Saved data entries:
========================
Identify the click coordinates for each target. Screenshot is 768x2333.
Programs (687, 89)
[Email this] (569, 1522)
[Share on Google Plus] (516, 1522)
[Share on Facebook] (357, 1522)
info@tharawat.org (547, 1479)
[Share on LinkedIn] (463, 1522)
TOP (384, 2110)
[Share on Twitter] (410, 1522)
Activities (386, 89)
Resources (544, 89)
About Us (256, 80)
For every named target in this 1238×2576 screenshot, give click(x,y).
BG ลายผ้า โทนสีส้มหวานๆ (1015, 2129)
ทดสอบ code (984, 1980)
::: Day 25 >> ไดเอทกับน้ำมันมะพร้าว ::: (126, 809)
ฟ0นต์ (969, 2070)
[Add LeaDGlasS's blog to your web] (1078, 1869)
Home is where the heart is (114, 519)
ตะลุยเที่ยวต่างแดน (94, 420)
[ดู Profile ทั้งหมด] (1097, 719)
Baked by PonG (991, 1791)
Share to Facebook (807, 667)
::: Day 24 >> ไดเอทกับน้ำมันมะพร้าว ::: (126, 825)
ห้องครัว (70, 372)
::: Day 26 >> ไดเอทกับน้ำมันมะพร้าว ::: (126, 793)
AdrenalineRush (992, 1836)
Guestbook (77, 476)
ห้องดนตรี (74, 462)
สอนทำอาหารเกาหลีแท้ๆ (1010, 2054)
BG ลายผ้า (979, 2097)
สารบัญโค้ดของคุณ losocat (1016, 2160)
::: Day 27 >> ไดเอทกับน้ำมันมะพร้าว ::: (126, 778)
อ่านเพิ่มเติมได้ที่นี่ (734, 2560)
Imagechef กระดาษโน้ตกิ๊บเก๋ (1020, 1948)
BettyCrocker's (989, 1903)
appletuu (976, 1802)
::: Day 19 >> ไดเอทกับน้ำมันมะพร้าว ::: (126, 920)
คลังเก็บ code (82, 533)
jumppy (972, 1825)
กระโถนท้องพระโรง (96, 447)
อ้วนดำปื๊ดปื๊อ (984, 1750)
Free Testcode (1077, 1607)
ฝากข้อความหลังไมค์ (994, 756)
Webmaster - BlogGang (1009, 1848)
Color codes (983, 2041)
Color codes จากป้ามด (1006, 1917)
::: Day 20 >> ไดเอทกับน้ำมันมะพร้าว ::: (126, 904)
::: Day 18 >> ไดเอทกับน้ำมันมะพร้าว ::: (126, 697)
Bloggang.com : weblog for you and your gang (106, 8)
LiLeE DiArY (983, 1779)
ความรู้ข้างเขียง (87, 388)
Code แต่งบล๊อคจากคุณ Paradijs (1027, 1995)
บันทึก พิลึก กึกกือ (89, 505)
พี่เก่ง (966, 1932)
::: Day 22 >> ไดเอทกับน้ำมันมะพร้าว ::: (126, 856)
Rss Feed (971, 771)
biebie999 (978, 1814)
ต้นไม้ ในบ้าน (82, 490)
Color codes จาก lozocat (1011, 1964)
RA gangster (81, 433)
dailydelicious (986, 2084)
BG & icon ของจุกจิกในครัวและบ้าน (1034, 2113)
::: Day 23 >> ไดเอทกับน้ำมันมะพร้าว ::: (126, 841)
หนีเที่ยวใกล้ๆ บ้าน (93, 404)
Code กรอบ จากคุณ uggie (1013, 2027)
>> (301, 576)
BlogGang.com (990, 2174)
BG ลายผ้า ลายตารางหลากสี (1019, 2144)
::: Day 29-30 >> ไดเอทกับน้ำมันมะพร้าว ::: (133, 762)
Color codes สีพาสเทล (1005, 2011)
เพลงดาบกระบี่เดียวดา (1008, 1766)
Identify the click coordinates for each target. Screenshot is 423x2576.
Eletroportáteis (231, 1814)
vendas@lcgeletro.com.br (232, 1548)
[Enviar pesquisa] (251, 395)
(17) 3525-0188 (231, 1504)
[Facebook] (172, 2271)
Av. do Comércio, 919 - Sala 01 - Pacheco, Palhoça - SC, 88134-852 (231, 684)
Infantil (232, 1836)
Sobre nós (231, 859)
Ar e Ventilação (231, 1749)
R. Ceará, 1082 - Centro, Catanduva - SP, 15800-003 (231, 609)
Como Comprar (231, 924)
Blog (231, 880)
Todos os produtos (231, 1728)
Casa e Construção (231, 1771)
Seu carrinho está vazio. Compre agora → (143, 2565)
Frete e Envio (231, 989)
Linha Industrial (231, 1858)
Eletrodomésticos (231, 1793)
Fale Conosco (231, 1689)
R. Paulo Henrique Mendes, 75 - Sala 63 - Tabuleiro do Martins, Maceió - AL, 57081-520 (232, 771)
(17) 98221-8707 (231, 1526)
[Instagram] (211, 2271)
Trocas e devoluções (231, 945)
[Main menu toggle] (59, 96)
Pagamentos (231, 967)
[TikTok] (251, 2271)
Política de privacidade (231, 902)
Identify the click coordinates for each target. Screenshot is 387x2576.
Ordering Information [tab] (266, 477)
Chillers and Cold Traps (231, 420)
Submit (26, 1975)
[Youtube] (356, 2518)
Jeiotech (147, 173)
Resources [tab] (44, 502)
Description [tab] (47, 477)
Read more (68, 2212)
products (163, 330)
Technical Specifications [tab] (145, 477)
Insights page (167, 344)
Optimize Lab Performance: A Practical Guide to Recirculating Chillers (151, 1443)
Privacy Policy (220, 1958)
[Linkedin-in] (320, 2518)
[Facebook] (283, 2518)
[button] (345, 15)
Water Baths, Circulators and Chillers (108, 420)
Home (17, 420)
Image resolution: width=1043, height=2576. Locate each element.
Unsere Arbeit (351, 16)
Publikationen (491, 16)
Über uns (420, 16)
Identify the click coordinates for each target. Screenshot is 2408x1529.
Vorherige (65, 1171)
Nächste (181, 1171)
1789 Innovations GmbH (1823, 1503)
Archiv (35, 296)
========================
What you are asked to do: Reproduce all the records shown above, unchanged.

Response to this exercise:
Identify the click coordinates for each target. Screenshot is 768x2333.
Programs (687, 89)
[Email this] (569, 1522)
[Share on Google Plus] (516, 1522)
[Share on Facebook] (357, 1522)
info@tharawat.org (547, 1479)
[Share on LinkedIn] (463, 1522)
TOP (384, 2110)
[Share on Twitter] (410, 1522)
Activities (386, 89)
Resources (544, 89)
About Us (256, 80)
For every named target in this 1238×2576 screenshot, give click(x,y).
BG ลายผ้า โทนสีส้มหวานๆ (1015, 2129)
ทดสอบ code (984, 1980)
::: Day 25 >> ไดเอทกับน้ำมันมะพร้าว ::: (126, 809)
ฟ0นต์ (969, 2070)
[Add LeaDGlasS's blog to your web] (1078, 1869)
Home is where the heart is (114, 519)
ตะลุยเที่ยวต่างแดน (94, 420)
[ดู Profile ทั้งหมด] (1097, 719)
Baked by PonG (991, 1791)
Share to Facebook (807, 667)
::: Day 24 >> ไดเอทกับน้ำมันมะพร้าว ::: (126, 825)
ห้องครัว (70, 372)
::: Day 26 >> ไดเอทกับน้ำมันมะพร้าว ::: (126, 793)
AdrenalineRush (992, 1836)
Guestbook (77, 476)
ห้องดนตรี (74, 462)
สอนทำอาหารเกาหลีแท้ๆ (1010, 2054)
BG ลายผ้า (979, 2097)
สารบัญโค้ดของคุณ losocat (1016, 2160)
::: Day 27 >> ไดเอทกับน้ำมันมะพร้าว ::: (126, 778)
อ่านเพิ่มเติมได้ที่นี่ (734, 2560)
Imagechef กระดาษโน้ตกิ๊บเก๋ (1020, 1948)
BettyCrocker's (989, 1903)
appletuu (976, 1802)
::: Day 19 >> ไดเอทกับน้ำมันมะพร้าว ::: (126, 920)
คลังเก็บ code (82, 533)
jumppy (972, 1825)
กระโถนท้องพระโรง (96, 447)
อ้วนดำปื๊ดปื๊อ (984, 1750)
Free Testcode (1077, 1607)
ฝากข้อความหลังไมค์ (994, 756)
Webmaster - BlogGang (1009, 1848)
Color codes (983, 2041)
Color codes จากป้ามด (1006, 1917)
::: Day 20 >> ไดเอทกับน้ำมันมะพร้าว ::: (126, 904)
::: Day 18 >> ไดเอทกับน้ำมันมะพร้าว ::: (126, 697)
Bloggang.com : weblog for you and your gang (106, 8)
LiLeE DiArY (983, 1779)
ความรู้ข้างเขียง (87, 388)
Code แต่งบล๊อคจากคุณ Paradijs (1027, 1995)
บันทึก พิลึก กึกกือ (89, 505)
พี่เก่ง (966, 1932)
::: Day 22 >> ไดเอทกับน้ำมันมะพร้าว ::: (126, 856)
Rss Feed (971, 771)
biebie999 (978, 1814)
ต้นไม้ ในบ้าน (82, 490)
Color codes จาก lozocat (1011, 1964)
RA gangster (81, 433)
dailydelicious (986, 2084)
BG & icon ของจุกจิกในครัวและบ้าน (1034, 2113)
::: Day 23 >> ไดเอทกับน้ำมันมะพร้าว ::: (126, 841)
หนีเที่ยวใกล้ๆ บ้าน (93, 404)
Code กรอบ จากคุณ uggie (1013, 2027)
>> (301, 576)
BlogGang.com (990, 2174)
BG ลายผ้า ลายตารางหลากสี (1019, 2144)
::: Day 29-30 >> ไดเอทกับน้ำมันมะพร้าว ::: (133, 762)
Color codes สีพาสเทล (1005, 2011)
เพลงดาบกระบี่เดียวดา (1008, 1766)
Identify the click coordinates for each target. Screenshot is 423x2576.
Eletroportáteis (231, 1814)
vendas@lcgeletro.com.br (232, 1548)
[Enviar pesquisa] (251, 395)
(17) 3525-0188 (231, 1504)
[Facebook] (172, 2271)
Av. do Comércio, 919 - Sala 01 - Pacheco, Palhoça - SC, 88134-852 (231, 684)
Infantil (232, 1836)
Sobre nós (231, 859)
Ar e Ventilação (231, 1749)
R. Ceará, 1082 - Centro, Catanduva - SP, 15800-003 (231, 609)
Como Comprar (231, 924)
Blog (231, 880)
Todos os produtos (231, 1728)
Casa e Construção (231, 1771)
Seu carrinho está vazio. Compre agora → (143, 2565)
Frete e Envio (231, 989)
Linha Industrial (231, 1858)
Eletrodomésticos (231, 1793)
Fale Conosco (231, 1689)
R. Paulo Henrique Mendes, 75 - Sala 63 - Tabuleiro do Martins, Maceió - AL, 57081-520 (232, 771)
(17) 98221-8707 (231, 1526)
[Instagram] (211, 2271)
Trocas e devoluções (231, 945)
[Main menu toggle] (59, 96)
Pagamentos (231, 967)
[TikTok] (251, 2271)
Política de privacidade (231, 902)
Identify the click coordinates for each target. Screenshot is 387x2576.
Ordering Information [tab] (266, 477)
Chillers and Cold Traps (231, 420)
Submit (26, 1975)
[Youtube] (356, 2518)
Jeiotech (147, 173)
Resources [tab] (44, 502)
Description [tab] (47, 477)
Read more (68, 2212)
products (163, 330)
Technical Specifications [tab] (145, 477)
Insights page (167, 344)
Optimize Lab Performance: A Practical Guide to Recirculating Chillers (151, 1443)
Privacy Policy (220, 1958)
[Linkedin-in] (320, 2518)
[Facebook] (283, 2518)
[button] (345, 15)
Water Baths, Circulators and Chillers (108, 420)
Home (17, 420)
Image resolution: width=1043, height=2576. Locate each element.
Unsere Arbeit (351, 16)
Publikationen (491, 16)
Über uns (420, 16)
Identify the click coordinates for each target. Screenshot is 2408x1529.
Vorherige (65, 1171)
Nächste (181, 1171)
1789 Innovations GmbH (1823, 1503)
Archiv (35, 296)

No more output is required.